Sicherheit: Als Herausforderung stellte sich die Finanzierung eines neuen Einsatzfahrzeuges für die Feuerwehr Küb dar, die allerdings nach erfolgreicher Vorsprache von Bürgermeister Edi Rettenbacher beim Land NÖ gesichert werden konnte. Diese Zusage ermöglichte es schließlich auch dem Gemeinderat, einen einstimmigen Beschluss über die Förderung des Feuerwehrautos in der Höhe von 137.500 Euro zu fassen. Einstimmig genehmigt, weil das Thema Sicherheit betreffend, wurde darüber hinaus die so genannte „Wiedergewältigung“, also Sanierung, eines Fluchtstollens im Baubergwerk am Grillenberg. Die Kosten für die Sanierung dieses Stollens belaufen sich auf rund 65.000 Euro.

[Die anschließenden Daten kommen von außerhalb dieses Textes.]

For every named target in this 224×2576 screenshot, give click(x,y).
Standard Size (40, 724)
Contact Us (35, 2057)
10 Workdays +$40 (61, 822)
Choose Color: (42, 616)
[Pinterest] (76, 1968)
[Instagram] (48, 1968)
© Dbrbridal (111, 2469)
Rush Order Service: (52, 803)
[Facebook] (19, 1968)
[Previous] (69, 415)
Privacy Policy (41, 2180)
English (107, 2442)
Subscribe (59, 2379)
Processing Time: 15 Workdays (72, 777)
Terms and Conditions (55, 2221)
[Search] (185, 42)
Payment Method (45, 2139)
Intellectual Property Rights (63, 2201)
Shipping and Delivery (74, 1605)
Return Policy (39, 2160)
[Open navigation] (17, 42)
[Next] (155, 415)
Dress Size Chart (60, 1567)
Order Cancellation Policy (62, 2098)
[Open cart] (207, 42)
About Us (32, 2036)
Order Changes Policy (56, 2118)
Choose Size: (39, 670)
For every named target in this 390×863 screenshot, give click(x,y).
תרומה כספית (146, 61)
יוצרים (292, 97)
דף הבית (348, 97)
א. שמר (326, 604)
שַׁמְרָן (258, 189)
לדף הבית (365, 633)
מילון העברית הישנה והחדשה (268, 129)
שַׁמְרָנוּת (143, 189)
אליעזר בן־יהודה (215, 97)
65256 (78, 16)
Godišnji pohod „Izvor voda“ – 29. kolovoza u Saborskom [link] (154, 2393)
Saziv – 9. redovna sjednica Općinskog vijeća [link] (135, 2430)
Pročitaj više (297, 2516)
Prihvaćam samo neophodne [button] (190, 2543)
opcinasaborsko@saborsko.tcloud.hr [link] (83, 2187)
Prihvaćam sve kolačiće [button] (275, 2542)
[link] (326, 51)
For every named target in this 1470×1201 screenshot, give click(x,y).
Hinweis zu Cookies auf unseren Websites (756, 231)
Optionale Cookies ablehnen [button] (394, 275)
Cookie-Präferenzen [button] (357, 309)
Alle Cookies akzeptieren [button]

Er wird in Zukunft auch für Besucher zugänglich sein.

 

Natur und Umwelt: Last but not least hat der Gemeinderat ohne Gegenstimme die Widmung öffentlicher Grünflächen als „Schmetterlingsgärten“, die nur zu bestimmten Terminen gemäht werden, beschlossen. Ziel dieses geförderten Projekts ist es, bis zu 1.000 Quadratmeter Fläche bei Schulen, Spielplätzen und in Parks für Insekten als Lebensraum zu reservieren, zu erhalten und zu pflegen. Die Gemeinde folgt damit dem Beispiel der Landwirtschaft, wo jetzt schon ein bestimmter Prozentsatz der genutzten Fläche gesetzlich für die Kleinfauna reserviert ist.